ÉDITORIAL
Vive les fusions !
À Aylmer, nous avons un marché dominical, avec des producteurs d’ici; nous avons également le potager Eardley, les fraises du Québec et d’autres bonnes choses de l’Ontario tout proche. Et je suis certain que plusieurs d’entre vous sont heureux de pouvoir acheter de la nourriture locale, fraichement cuisinée ou cueillie, qui ne résulte pas d’une deuxième ou troisième transformation, éventuellement cultivée biologiquement, sans pesticide ou insecticide chimiques. Et si je vous disais que la majeure partie de tout cela n’est qu’illusion?
La semaine dernière, la compagnie Bayer, un des leaders mondiaux de la pharmacie (notamment distributeur de l’aspirine) a proposé à l’entreprise Monsanto, leader mondial dans le secteur des semences et des pesticides, de la racheter pour 80 milliards de dollars US. Vous avez bien lu. Chiffre d’affaires annuel : 30 milliards de dollars canadiens. Le colosse américain a accepté le deal.

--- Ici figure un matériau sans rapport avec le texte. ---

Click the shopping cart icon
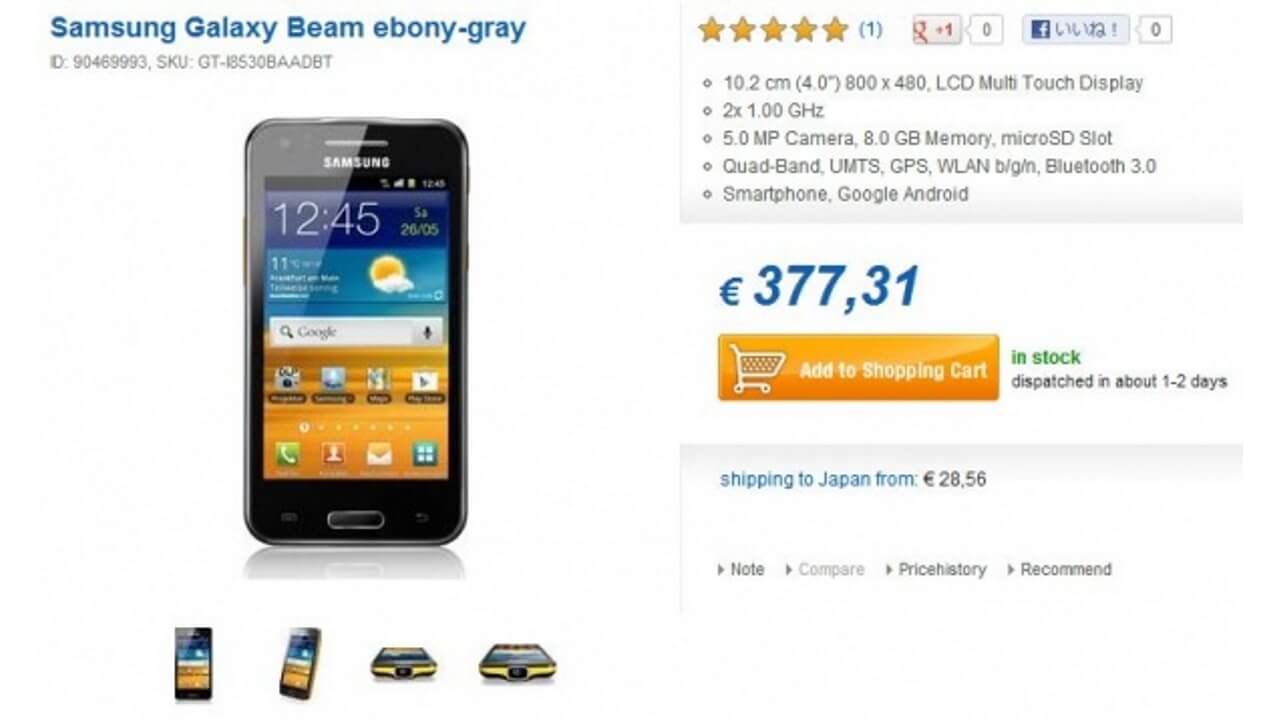The width and height of the screenshot is (1280, 720). (x=757, y=368)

En fait, pour aller un peu dans les détails, afin que cette offre ne paraisse pas trop hostile, le géant allemand a proposé de racheter chaque action de Monsanto à presque 130 $, soit plus de 20 $ au-dessus de sa valeur marchande. Une bonne affaire pour les actionnaires, quoi! Ce qui équivaudrait en fin de compte à former tout simplement le numéro 1 du secteur de l’agrochimie. Mais vous me direz : « Il y a quand même de la concurrence, ne me dites pas qu’ils sont seuls à l’échelle mondiale? ». Non, en effet. Ils sont trois : ChemChina, Syngenta, Dow Chemical et Du Pont, leurs quatre concurrents ont tous fusionné en 2015 pour devenir deux entités.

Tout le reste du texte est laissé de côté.